In this case there are operations on barn B, which was an agricultural barn which, shortly after the works commenced, was transformed into a partially constructed dwelling, or partly converted dwelling; and if the matter related to barn B alone, there would be absolutely no difficulty at all, in my judgment, in deciding that it principally related to operations on a dwelling. Furthermore, barn B, perfectly clearly, was a barn which was to become a dwelling which was to be occupied as the residence of the Bicks; so every component of subsection (2) would apply to barn B.

 

That is not true, however, in relation to barn A. Barn A would fail the test, because it was never intended to be occupied as the Bicks' residence, but it was, however, and it became in the course of conversion, a dwelling.

 

The third component of the contract was a garage block for all four barns. It seems to me that insofar as the contract related to creating a garage block for the other three barns other than barn A, none of these would have been ancillary to operations on a dwelling. The courtyard and the drainage is probably mostly relevant to barn B.

 

There is evidence, which is uncontested, that the valuation of the works relevant to barn B amounted to about 64/65% of the total contract sum.

 

I have, for my part, no difficulty in construing this statute in the context of these facts. It is not possible to say, in my judgment, on these facts that the contract principally related to an operation on barn B. It did not. It related to barn A, barn B, the garage block for all four barns, as well the courtyard and the drainage.

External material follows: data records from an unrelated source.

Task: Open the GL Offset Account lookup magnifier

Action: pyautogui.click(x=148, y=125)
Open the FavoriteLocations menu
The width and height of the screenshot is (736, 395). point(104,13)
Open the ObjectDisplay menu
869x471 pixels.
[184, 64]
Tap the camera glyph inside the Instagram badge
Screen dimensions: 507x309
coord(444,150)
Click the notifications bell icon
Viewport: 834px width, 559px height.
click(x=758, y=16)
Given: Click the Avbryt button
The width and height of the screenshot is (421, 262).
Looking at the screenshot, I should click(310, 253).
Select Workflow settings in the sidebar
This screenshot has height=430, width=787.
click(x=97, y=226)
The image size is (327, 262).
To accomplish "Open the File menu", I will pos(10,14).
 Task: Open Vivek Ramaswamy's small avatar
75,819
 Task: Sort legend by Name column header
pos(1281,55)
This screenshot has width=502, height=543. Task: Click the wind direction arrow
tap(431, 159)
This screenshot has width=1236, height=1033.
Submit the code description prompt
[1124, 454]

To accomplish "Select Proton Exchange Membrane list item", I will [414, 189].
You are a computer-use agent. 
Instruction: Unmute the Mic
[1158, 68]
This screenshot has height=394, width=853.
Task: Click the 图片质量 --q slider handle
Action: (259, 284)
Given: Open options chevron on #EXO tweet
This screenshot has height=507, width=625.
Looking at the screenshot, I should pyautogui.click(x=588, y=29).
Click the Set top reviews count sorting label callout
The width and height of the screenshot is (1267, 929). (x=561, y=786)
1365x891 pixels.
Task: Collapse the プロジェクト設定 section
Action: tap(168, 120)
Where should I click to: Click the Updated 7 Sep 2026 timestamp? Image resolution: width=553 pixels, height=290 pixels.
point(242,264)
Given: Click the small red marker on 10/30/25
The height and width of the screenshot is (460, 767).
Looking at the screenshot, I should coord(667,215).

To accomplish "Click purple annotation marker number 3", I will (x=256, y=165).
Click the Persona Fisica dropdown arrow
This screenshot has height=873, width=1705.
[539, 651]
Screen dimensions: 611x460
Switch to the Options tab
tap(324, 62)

This was a case which was not excluded under s106(1)(a), and , for what it is worth, I would approve - not in the same terms, but I would approve - the result of the adjudicator's determination of his own jurisdiction.

 

In those circumstances, and for those reasons, there being no other reason why an order for summary judgment should not be made, having regard to the scheme of the Act, which is to provide temporary cash - flow for builders - and I include in those remarks a reference to what is apparently the impecuniosity of the company - there will be summary judgment as prayed.